* Exercise *
Copy every one of the entries below word for word, keeping each line as it appears.

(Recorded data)

**********

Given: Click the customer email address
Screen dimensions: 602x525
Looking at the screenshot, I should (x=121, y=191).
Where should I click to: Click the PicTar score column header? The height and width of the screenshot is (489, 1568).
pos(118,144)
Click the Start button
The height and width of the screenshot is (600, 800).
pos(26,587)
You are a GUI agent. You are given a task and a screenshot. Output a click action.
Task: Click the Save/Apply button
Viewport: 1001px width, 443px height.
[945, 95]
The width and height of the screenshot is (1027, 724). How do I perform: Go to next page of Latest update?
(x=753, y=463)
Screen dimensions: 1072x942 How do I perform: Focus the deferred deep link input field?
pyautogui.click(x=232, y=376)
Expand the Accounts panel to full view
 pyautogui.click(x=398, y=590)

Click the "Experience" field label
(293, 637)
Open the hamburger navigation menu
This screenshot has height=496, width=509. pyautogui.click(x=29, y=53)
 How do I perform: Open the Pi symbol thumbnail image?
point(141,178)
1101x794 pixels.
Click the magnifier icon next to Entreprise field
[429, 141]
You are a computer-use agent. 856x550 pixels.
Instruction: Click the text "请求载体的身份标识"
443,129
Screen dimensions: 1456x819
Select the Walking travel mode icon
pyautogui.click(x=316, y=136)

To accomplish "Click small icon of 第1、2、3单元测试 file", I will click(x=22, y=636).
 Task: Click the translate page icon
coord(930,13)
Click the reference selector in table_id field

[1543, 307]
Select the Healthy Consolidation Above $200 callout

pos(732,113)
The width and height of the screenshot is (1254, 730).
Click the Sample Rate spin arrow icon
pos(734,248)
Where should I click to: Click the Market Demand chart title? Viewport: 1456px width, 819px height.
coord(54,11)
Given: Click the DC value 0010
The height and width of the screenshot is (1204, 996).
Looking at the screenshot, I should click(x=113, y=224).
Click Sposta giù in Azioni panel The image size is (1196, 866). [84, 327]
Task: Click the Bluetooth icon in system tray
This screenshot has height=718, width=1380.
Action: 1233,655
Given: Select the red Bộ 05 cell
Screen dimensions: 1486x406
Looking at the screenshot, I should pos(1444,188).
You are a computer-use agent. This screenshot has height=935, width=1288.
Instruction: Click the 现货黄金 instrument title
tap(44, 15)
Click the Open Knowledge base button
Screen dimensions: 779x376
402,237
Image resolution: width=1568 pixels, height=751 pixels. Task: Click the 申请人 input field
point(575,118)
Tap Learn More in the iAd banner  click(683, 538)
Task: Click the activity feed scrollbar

**********

* Expected output *
Given: Click the customer email address
Screen dimensions: 602x525
Looking at the screenshot, I should (x=121, y=191).
Where should I click to: Click the PicTar score column header? The height and width of the screenshot is (489, 1568).
pos(118,144)
Click the Start button
The height and width of the screenshot is (600, 800).
pos(26,587)
You are a GUI agent. You are given a task and a screenshot. Output a click action.
Task: Click the Save/Apply button
Viewport: 1001px width, 443px height.
[945, 95]
The width and height of the screenshot is (1027, 724). How do I perform: Go to next page of Latest update?
(x=753, y=463)
Screen dimensions: 1072x942 How do I perform: Focus the deferred deep link input field?
pyautogui.click(x=232, y=376)
Expand the Accounts panel to full view
 pyautogui.click(x=398, y=590)

Click the "Experience" field label
(293, 637)
Open the hamburger navigation menu
This screenshot has height=496, width=509. pyautogui.click(x=29, y=53)
 How do I perform: Open the Pi symbol thumbnail image?
point(141,178)
1101x794 pixels.
Click the magnifier icon next to Entreprise field
[429, 141]
You are a computer-use agent. 856x550 pixels.
Instruction: Click the text "请求载体的身份标识"
443,129
Screen dimensions: 1456x819
Select the Walking travel mode icon
pyautogui.click(x=316, y=136)

To accomplish "Click small icon of 第1、2、3单元测试 file", I will click(x=22, y=636).
 Task: Click the translate page icon
coord(930,13)
Click the reference selector in table_id field

[1543, 307]
Select the Healthy Consolidation Above $200 callout

pos(732,113)
The width and height of the screenshot is (1254, 730).
Click the Sample Rate spin arrow icon
pos(734,248)
Where should I click to: Click the Market Demand chart title? Viewport: 1456px width, 819px height.
coord(54,11)
Given: Click the DC value 0010
The height and width of the screenshot is (1204, 996).
Looking at the screenshot, I should click(x=113, y=224).
Click Sposta giù in Azioni panel The image size is (1196, 866). [84, 327]
Task: Click the Bluetooth icon in system tray
This screenshot has height=718, width=1380.
Action: 1233,655
Given: Select the red Bộ 05 cell
Screen dimensions: 1486x406
Looking at the screenshot, I should pos(1444,188).
You are a computer-use agent. This screenshot has height=935, width=1288.
Instruction: Click the 现货黄金 instrument title
tap(44, 15)
Click the Open Knowledge base button
Screen dimensions: 779x376
402,237
Image resolution: width=1568 pixels, height=751 pixels. Task: Click the 申请人 input field
point(575,118)
Tap Learn More in the iAd banner  click(683, 538)
Task: Click the activity feed scrollbar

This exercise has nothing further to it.